Multimodal Rag Using Generative Search
Create comprehensive insights by processing multiple types of data simultaneously - visual content (images), text (OCR, captions), and metadata. Multimodal RAG combines these different modalities to generate richer, more contextual understanding of your content.
Image Analysis with Metadata
Need to analyze multiple images while considering their metadata, OCR text, and captions? Use .generate.fromMany()
with Messages and Vars to combine visual analysis with metadata examination for comprehensive image insights.
const {
data: { payload }
} = await unbody.get
.imageBlock
.where({ mimeType: "image/jpeg" })
.limit(2)
.select("url", "autoCaption", "alt", "autoOCR", "originalName")
.generate.fromMany({
messages: [
{
content: "Analyze these images comprehensively.
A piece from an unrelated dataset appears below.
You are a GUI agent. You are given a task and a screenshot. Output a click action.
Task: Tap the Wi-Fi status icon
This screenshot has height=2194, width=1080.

Focus on visual content, caption accuracy, and any text found in the images."
},
{
type: "image",
content: "{imageData.urls}"
},
{
content: `Please analyze based on this information:
Image Details:
{imageData.details}
OCR Text Found:
{imageData.ocrText}
Generated Captions:
{imageData.captions}
Consider:
1. Are the auto-generated captions accurate?
2. How does the OCR text relate to the visual content?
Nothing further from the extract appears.